▸ Record extracts

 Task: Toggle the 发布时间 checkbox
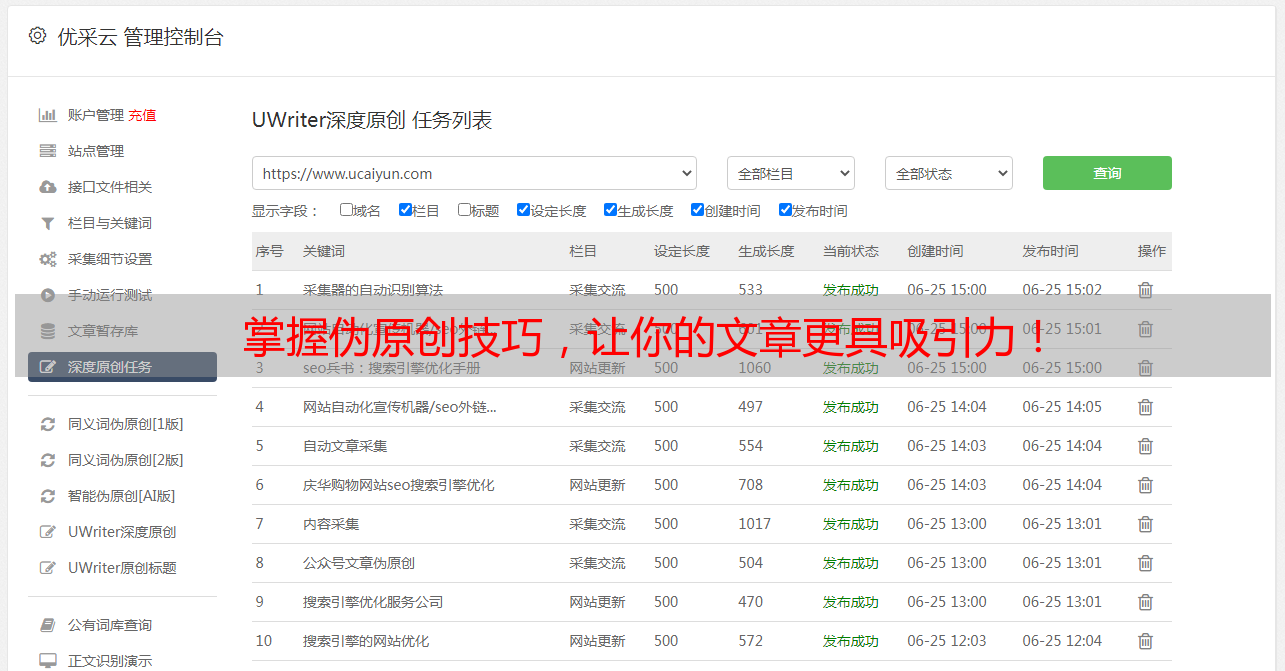785,210
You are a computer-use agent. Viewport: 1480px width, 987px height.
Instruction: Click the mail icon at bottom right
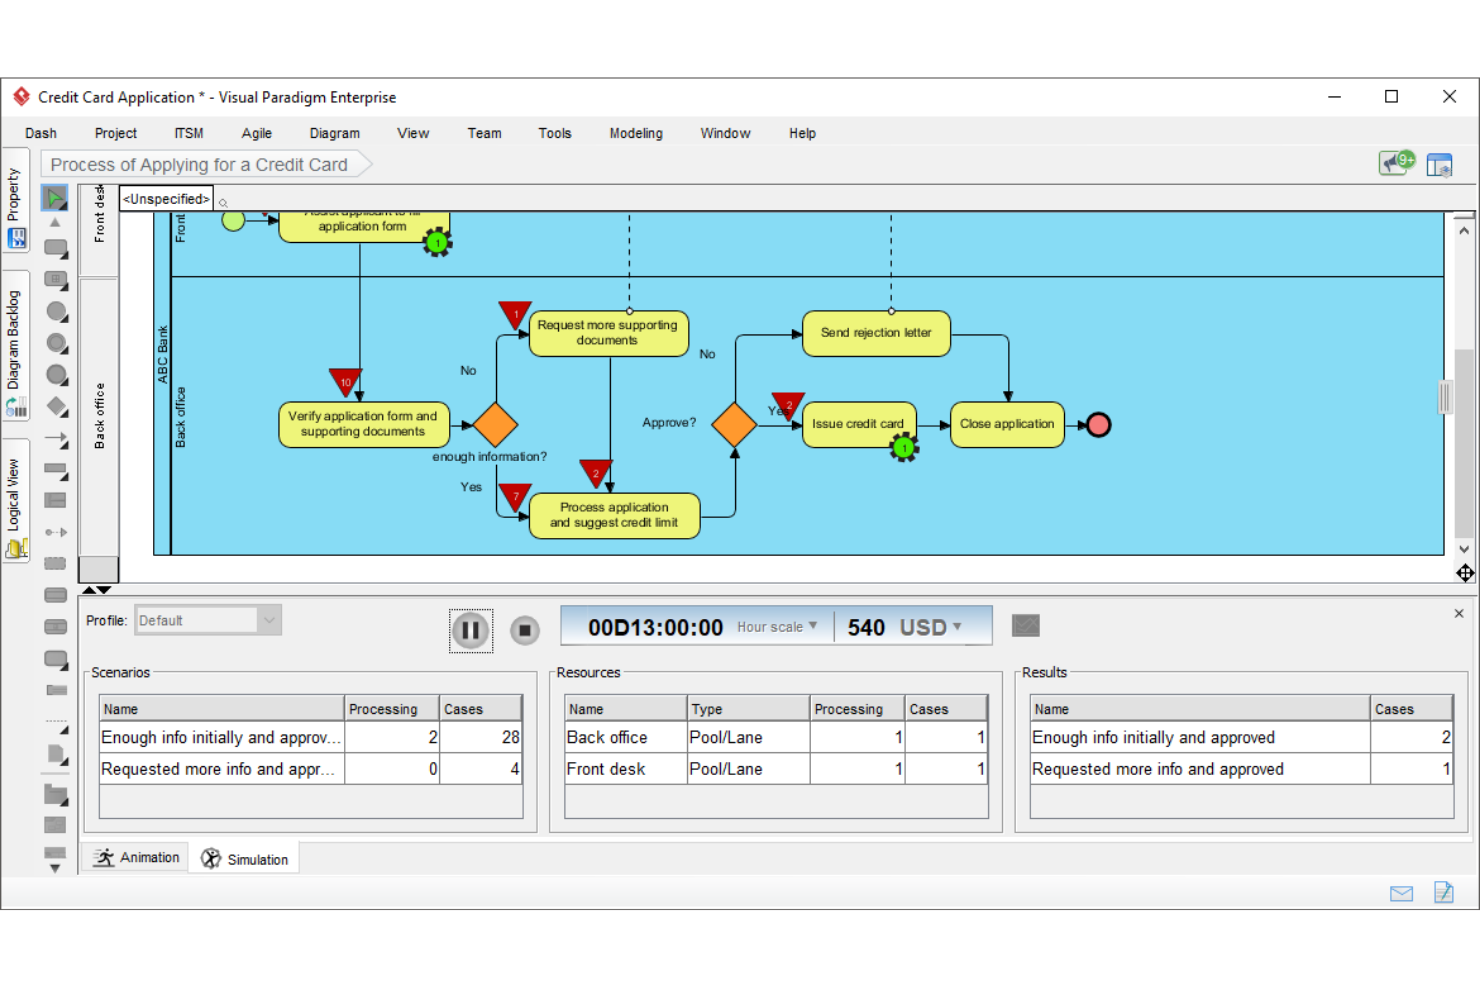pyautogui.click(x=1401, y=893)
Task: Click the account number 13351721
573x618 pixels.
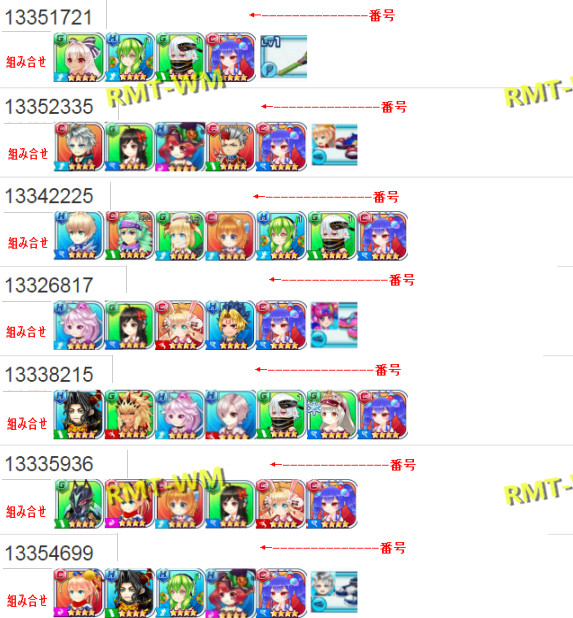Action: [48, 17]
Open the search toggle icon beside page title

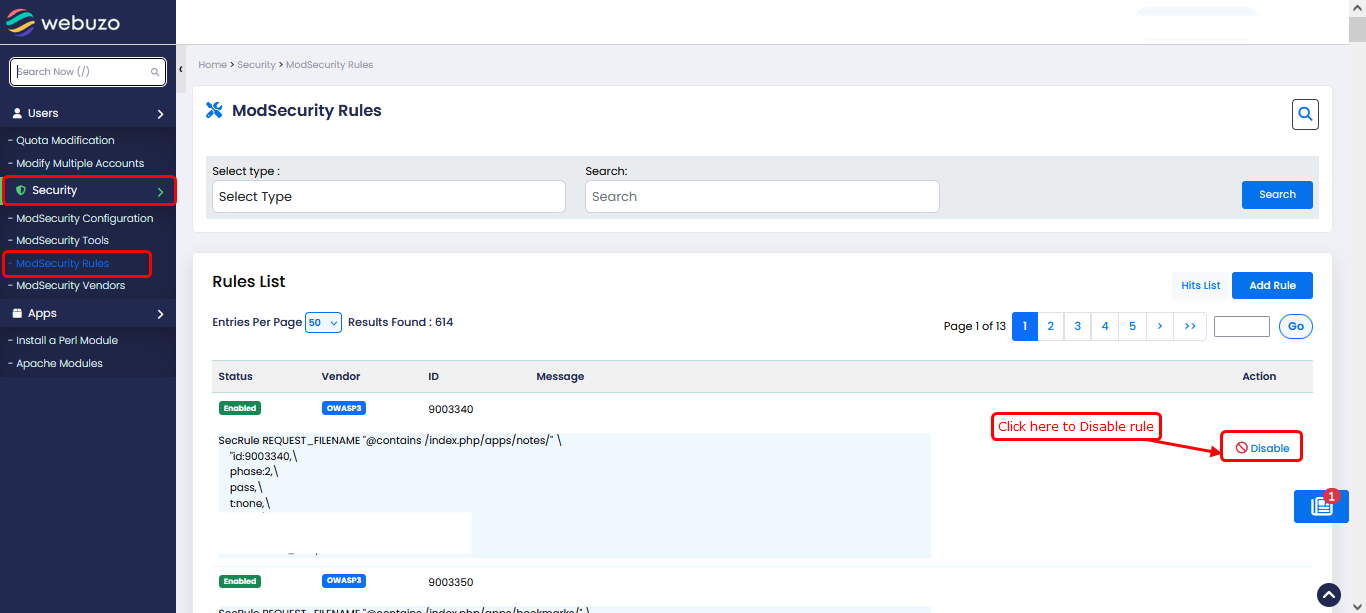(x=1304, y=115)
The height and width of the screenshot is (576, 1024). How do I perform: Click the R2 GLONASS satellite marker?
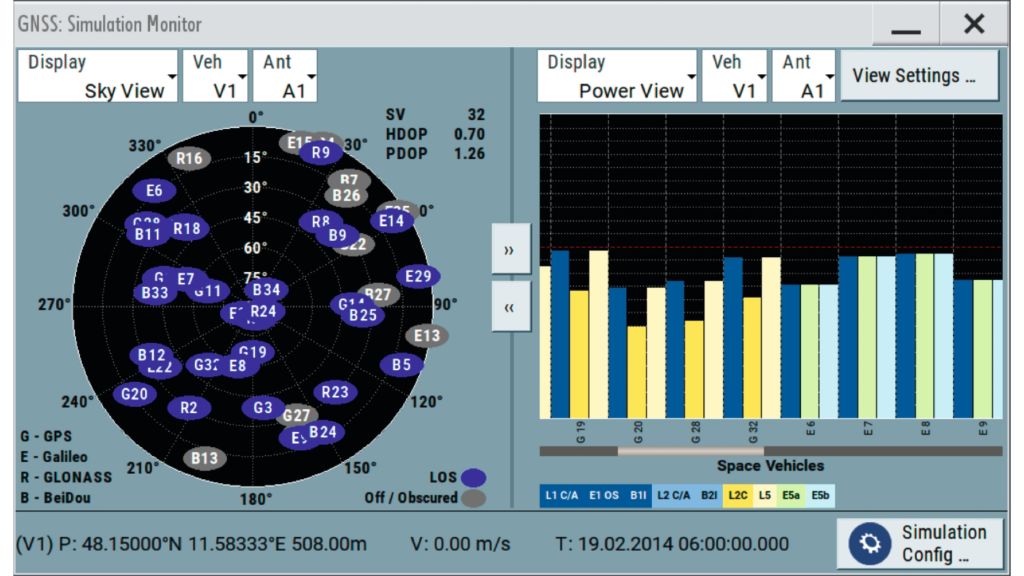189,407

▸ Direction
Reproduce the text of all the rows above verbatim, leaving out the pictures.

▸ Final answer
 Task: Toggle the 发布时间 checkbox
785,210
You are a computer-use agent. Viewport: 1480px width, 987px height.
Instruction: Click the mail icon at bottom right
pyautogui.click(x=1401, y=893)
Task: Click the account number 13351721
573x618 pixels.
Action: [48, 17]
Open the search toggle icon beside page title

(x=1304, y=115)
The height and width of the screenshot is (576, 1024). How do I perform: Click the R2 GLONASS satellite marker?
189,407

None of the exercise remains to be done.